NPS Dept. of Meteorology Professor Qing Wang and her team on one-of-a-kind Floating Instrument Platform (FLIP) research vessel during a recent expedition.

NPS Dept. of Meteorology Professor Qing Wang and her team utilized the one-of-a-kind Floating Instrument Platform (FLIP) research vessel during a past expedition in support of the Coupled Air-Sea Processes and Electromagnetic Ducting Research (CASPER) project, exploring atmospheric ducts and their potential impact on ship detection.

Oceans cover more than 70 percent of the world and finding ships at sea – especially those that do not want to be found – is still quite a challenge. Naval Postgraduate School (NPS) Department of Meteorology professor Qing Wang is on the hunt, tracking atmospheric conditions that result in what are known as “ghost signals,” where ship radar or radio communications travel and linger well beyond the line-of-sight horizon.

Back in the 1940s, the U.S. Navy recognized that under specific atmospheric conditions, electromagnetic frequencies would travel much longer distances. Understanding how and when this happens informs combat system designs and enables operational advantages for naval commanders.

“It’s a hide-and-seek game,” explains Wang. “You want to see and hear others, especially the adversaries, but you don’t want them to find you.”

Before atmospheric ducts were understood, far-reaching radio signals shocked radio specialists who were hearing “ghost voices.” Radar ducts are channels in the atmosphere that have the right temperature and water vapor conditions to bend radar waves along the curvature of the earth. Targets can be detected hundreds, even thousands of kilometers away from the radar inside these ducts. If military radar is in one of these ducts with an adversary, operators can detect each other from great distances.

“We are meteorologists,” says Wang, “so we want to be able to forecast the conditions that create radar ducts. That is the knowledge advantage that you want to have.”

Data
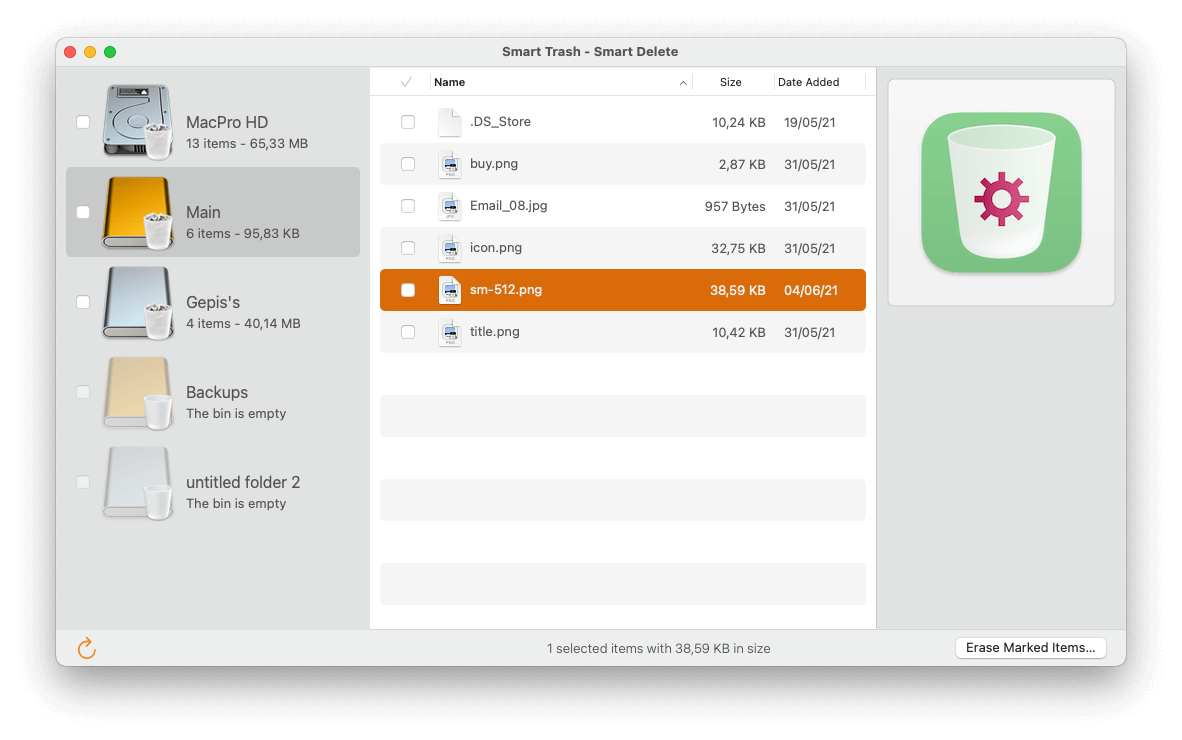This screenshot has width=1182, height=740.
Task: Sort by the Date Added column
Action: (x=808, y=82)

Directions for this task
Copy the entire text about atmospheric ducts and "ghost signals" word for word.

Response below
NPS Dept. of Meteorology Professor Qing Wang and her team on one-of-a-kind Floating Instrument Platform (FLIP) research vessel during a recent expedition.

NPS Dept. of Meteorology Professor Qing Wang and her team utilized the one-of-a-kind Floating Instrument Platform (FLIP) research vessel during a past expedition in support of the Coupled Air-Sea Processes and Electromagnetic Ducting Research (CASPER) project, exploring atmospheric ducts and their potential impact on ship detection.

Oceans cover more than 70 percent of the world and finding ships at sea – especially those that do not want to be found – is still quite a challenge. Naval Postgraduate School (NPS) Department of Meteorology professor Qing Wang is on the hunt, tracking atmospheric conditions that result in what are known as “ghost signals,” where ship radar or radio communications travel and linger well beyond the line-of-sight horizon.

Back in the 1940s, the U.S. Navy recognized that under specific atmospheric conditions, electromagnetic frequencies would travel much longer distances. Understanding how and when this happens informs combat system designs and enables operational advantages for naval commanders.

“It’s a hide-and-seek game,” explains Wang. “You want to see and hear others, especially the adversaries, but you don’t want them to find you.”

Before atmospheric ducts were understood, far-reaching radio signals shocked radio specialists who were hearing “ghost voices.” Radar ducts are channels in the atmosphere that have the right temperature and water vapor conditions to bend radar waves along the curvature of the earth. Targets can be detected hundreds, even thousands of kilometers away from the radar inside these ducts. If military radar is in one of these ducts with an adversary, operators can detect each other from great distances.

“We are meteorologists,” says Wang, “so we want to be able to forecast the conditions that create radar ducts. That is the knowledge advantage that you want to have.”